▶ **PROBLEM TO WORK ON**
The full listing should be written out verbatim, and its images should be dropped.

▶ **EXTRACTED DATA**
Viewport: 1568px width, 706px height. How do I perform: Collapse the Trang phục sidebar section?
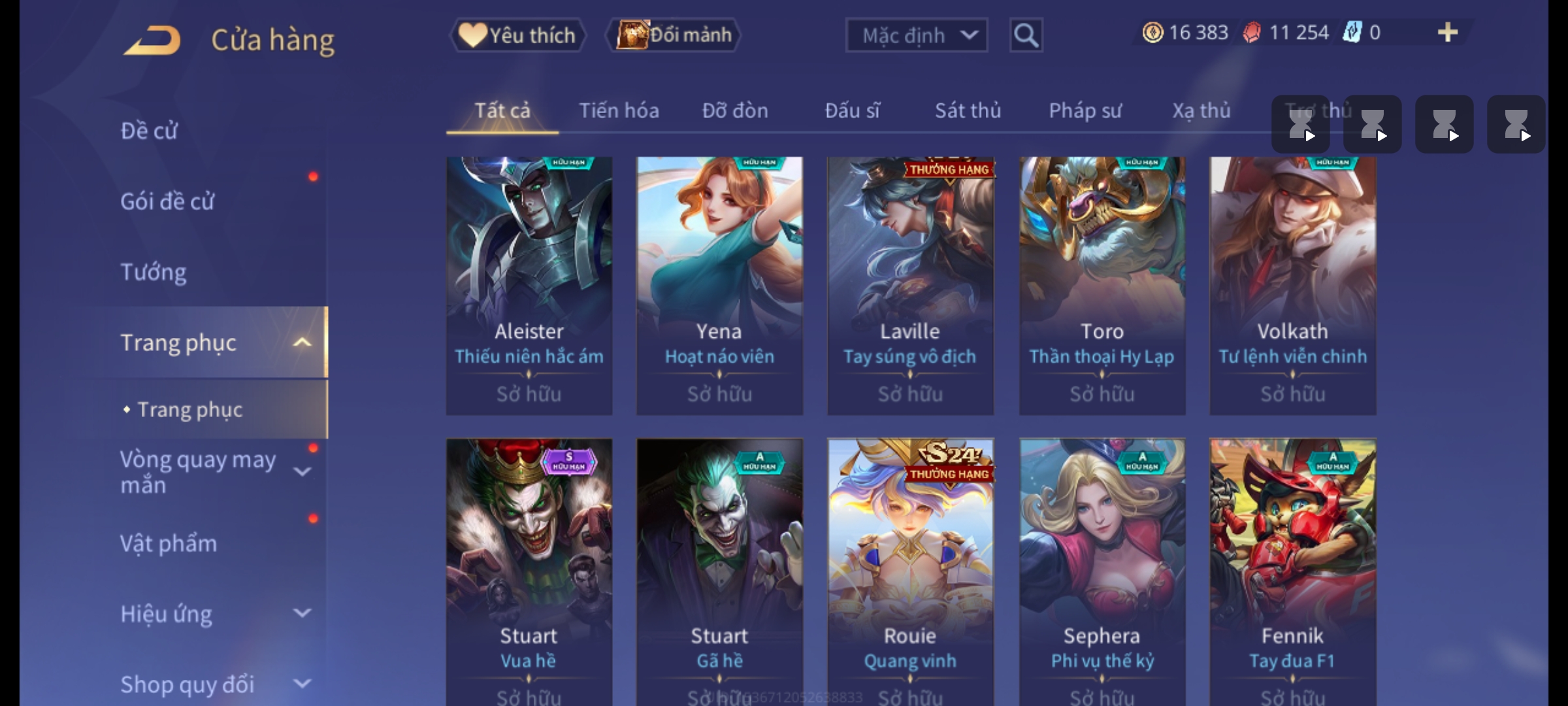(x=302, y=343)
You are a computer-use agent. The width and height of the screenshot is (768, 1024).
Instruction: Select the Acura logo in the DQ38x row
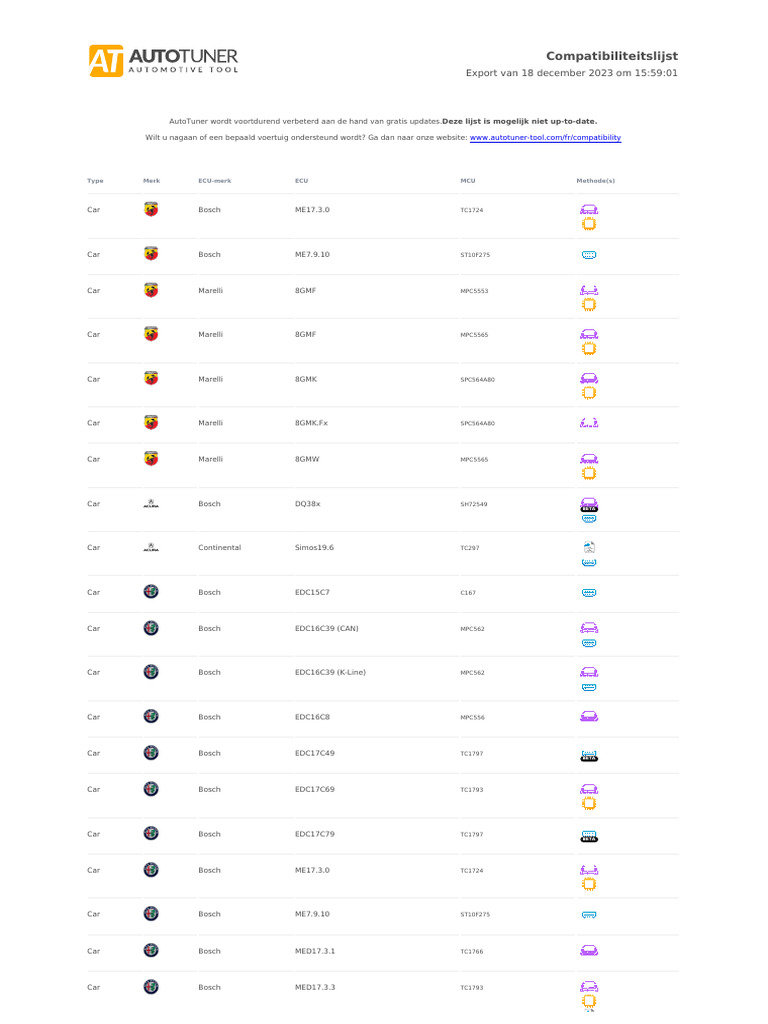[151, 504]
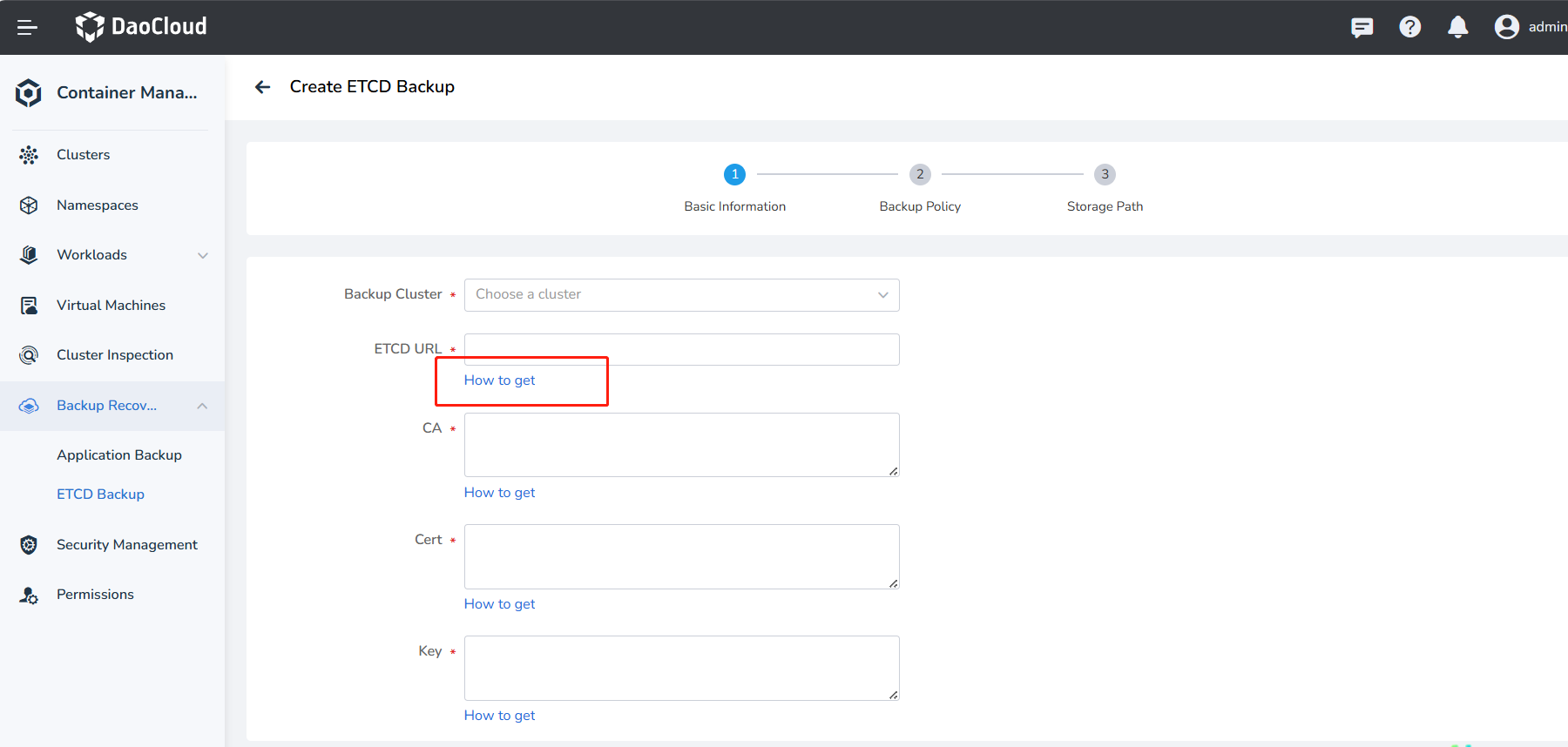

▶ **EXERCISE OUTPUT**
Viewport: 1568px width, 706px height. How do I perform: Collapse the Trang phục sidebar section?
(x=302, y=343)
You are a computer-use agent. The width and height of the screenshot is (768, 1024).
Instruction: Select the Acura logo in the DQ38x row
[151, 504]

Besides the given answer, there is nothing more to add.